If you can be faithless
and therefore trustworthy.

I want to know if you can see Beauty
even when it is not pretty
every day.
And if you can source your own life
from its presence.

I want to know if you can live with failure
yours and mine
and still stand at the edge of the lake
and shout to the silver of the full moon,
“Yes.”

It doesn’t interest me
to know where you live or how much money you have.
I want to know if you can get up
after the night of grief and despair
weary and bruised to the bone
and do what needs to be done
to feed the children.

It doesn’t interest me who you know
or how you came to be here.
I want to know if you will stand
in the center of the fire
with me
and not shrink back.

It doesn’t interest me where or what or with whom
you have studied.
I want to know what sustains you
from the inside
when all else falls away.

I want to know if you can be alone
with yourself
and if you truly like the company you keep
in the empty moments.

-Oriah Mountain Dreamer

*i found this here a few days ago (after the author of the blog left a comment) and am still affected by it. i sense i will be for long while, as it makes me think about IF and so, so much more.

Thursday, January 7, 2010

I don't know the key to success, but the key to failure is trying to please everybody. -Bill Cosby

Wednesday, January 6, 2010


Hola and happy 2010! I hope the New Year finds y'all doing well...

We went to a few parties on NYE...had a fun times with some old friends and made new friends.
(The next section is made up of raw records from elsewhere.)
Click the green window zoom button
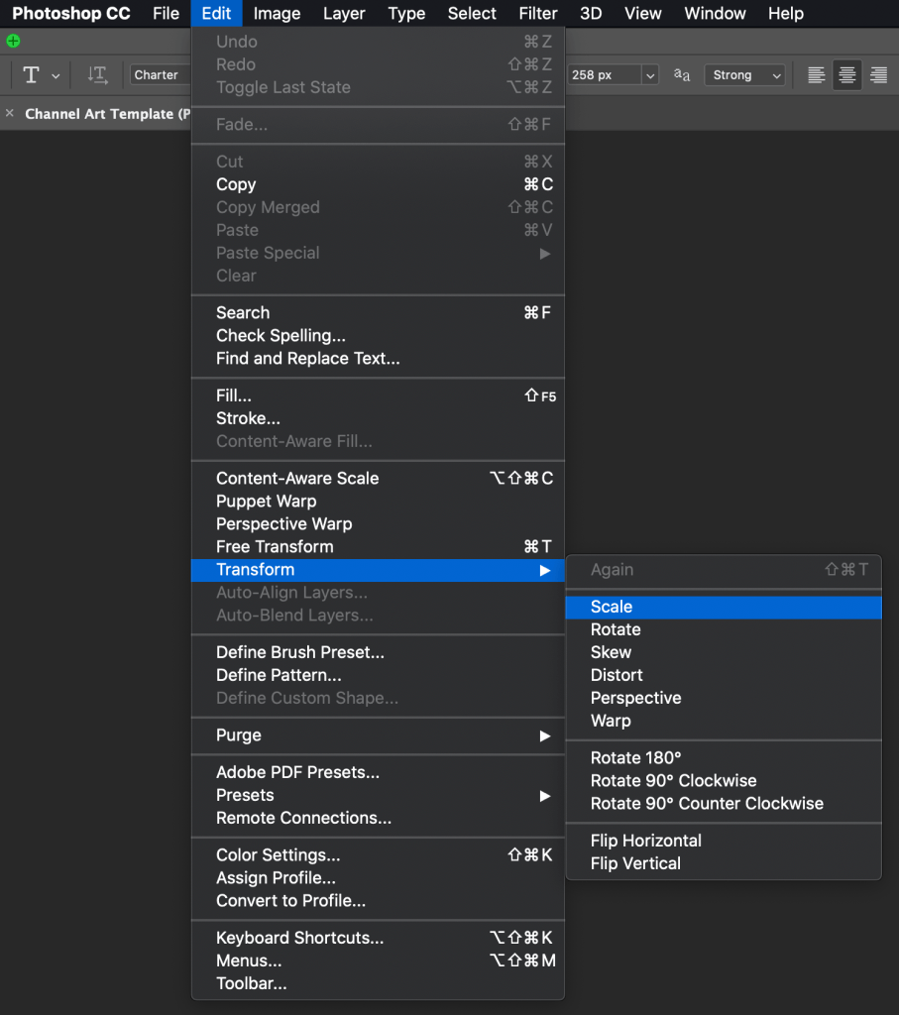The width and height of the screenshot is (899, 1015). pyautogui.click(x=13, y=42)
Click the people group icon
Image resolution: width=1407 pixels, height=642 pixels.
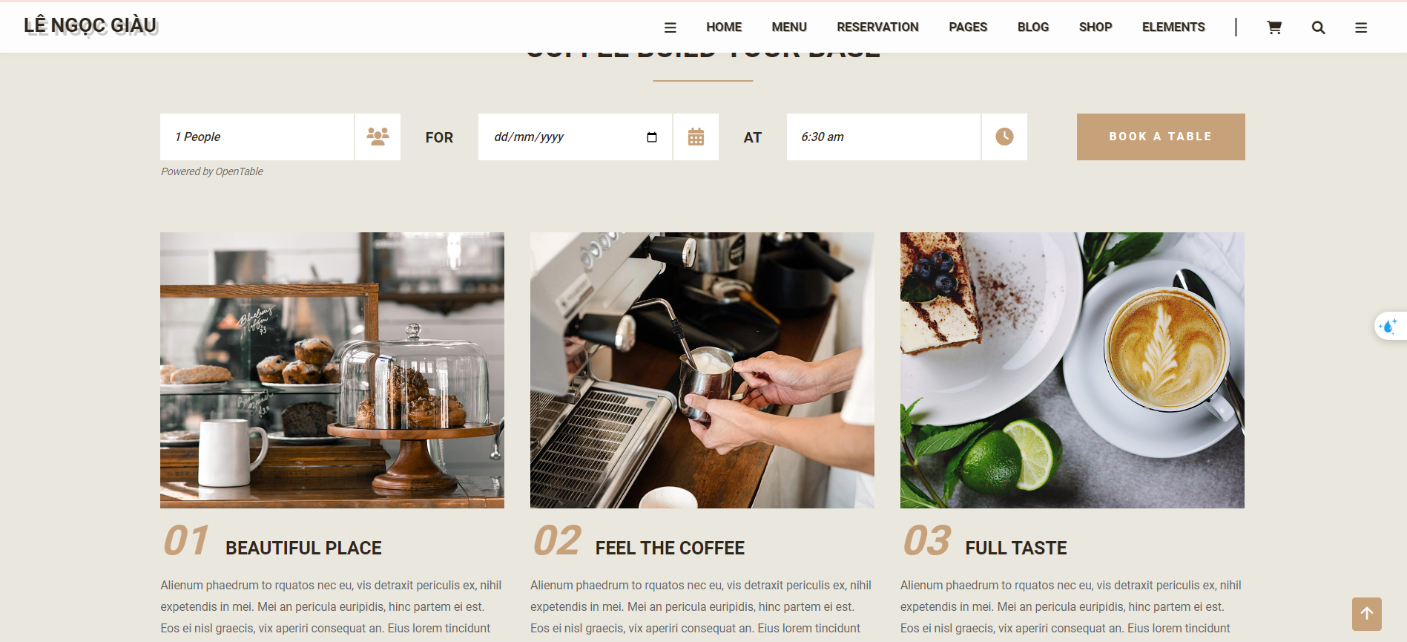pos(378,137)
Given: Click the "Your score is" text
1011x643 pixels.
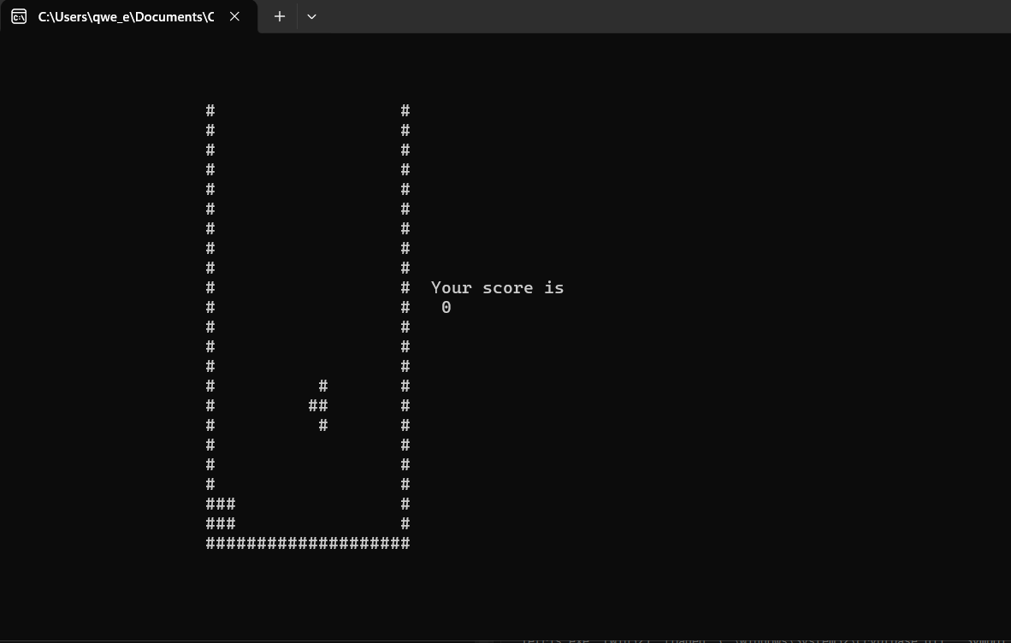Looking at the screenshot, I should pos(497,288).
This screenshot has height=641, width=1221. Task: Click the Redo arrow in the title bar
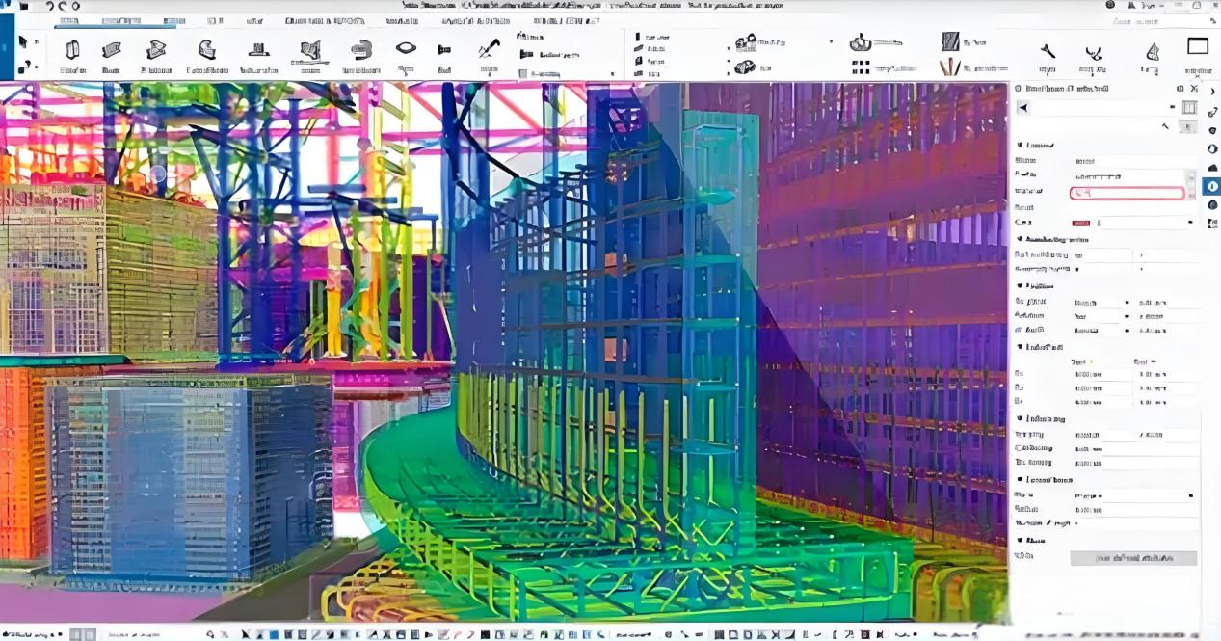point(62,6)
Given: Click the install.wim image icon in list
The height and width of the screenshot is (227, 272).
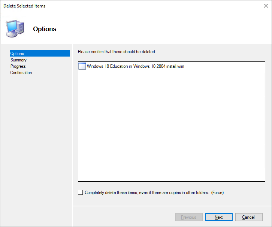Looking at the screenshot, I should click(82, 66).
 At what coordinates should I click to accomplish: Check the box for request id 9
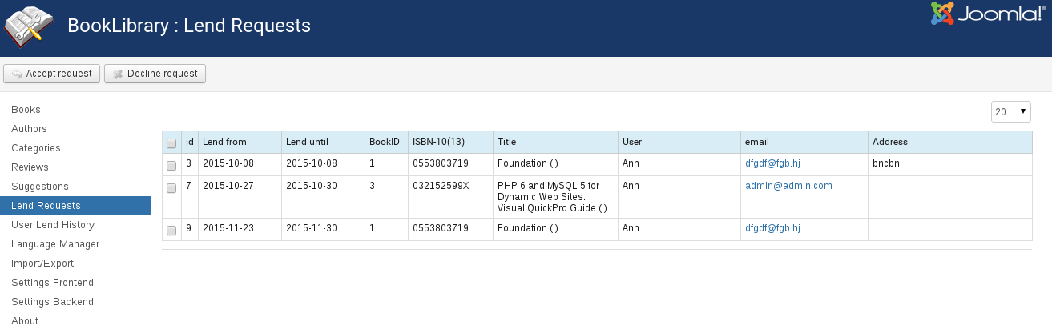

And that was that...lol. I don't really make resolutions, as I prefer not to set myself up for failure. And really, all I want for 2010 is to be. To not have judgement placed upon us for choices that we make...and to do things unselfishly for others but things that make us happy. I have little to no control on most things that happen in my life but I can control my attitude and outlook and view of the world around me. And I look forward to enjoying 2010 as much as possible...

Y'all know my love of music and so when I heard that Bob was going to be playing here, I had to go. So, I dragged an old friend along and off we went...& we had the best night! We sang and drank and danced and truly enjoyed some fabulous music & company! A special thanks to MB for making sure that I got home in one piece...the Captain and I both appreciate it. ;) OH! I don't think I posted about this *facepalm* but...in December, my cousin and I went to see this Bobby here & OMG, such a great concert. He sounds the SAME live as he does on his albums. And I was just...*swoon*. I think I have a thing for Bob's....

I'm still hitting up the gym daily...well, 6 days a week. And the jogging/running is coming along. I ran last night 2x for 3min increments and then a final 5min run. NGL, I was tired but I did it. I find that towards the end of my cardio workouts, it's easier for me to run longer. IDK if that makes sense or if anyone else experiences that. If so...could you LMK that I'm not weird. LOL!

My trip is officially 35 days away. I am so excited! Am currently searching for lightweight hiking/trekking shoes that aren't fugly. Not an easy task. I did get this backpack (yes, in russet aka burnt orange) and am hoping everything fits. I received my packing list yesterday and there are some interesting items! Taking the easy way out of posting topics, I'll probably post the places we'll be traveling to and through leading up to our trip.

Cheers to 2010!

Tuesday, January 5, 2010



Just remember, the same as a spectacular Vogue magazine, remember that no matter how close you follow the jumps: Continued on page whatever. No matter how careful you are, there's going to be the sense you missed something, the collapsed feeling under your skin that you didn't experience it all. There's that fallen heart feeling that you rushed right through the moments where you should've been paying attention. Well, get used to that feeling. That's how your whole life will feel some day. This is all practice. None of this matters. We're just warming up.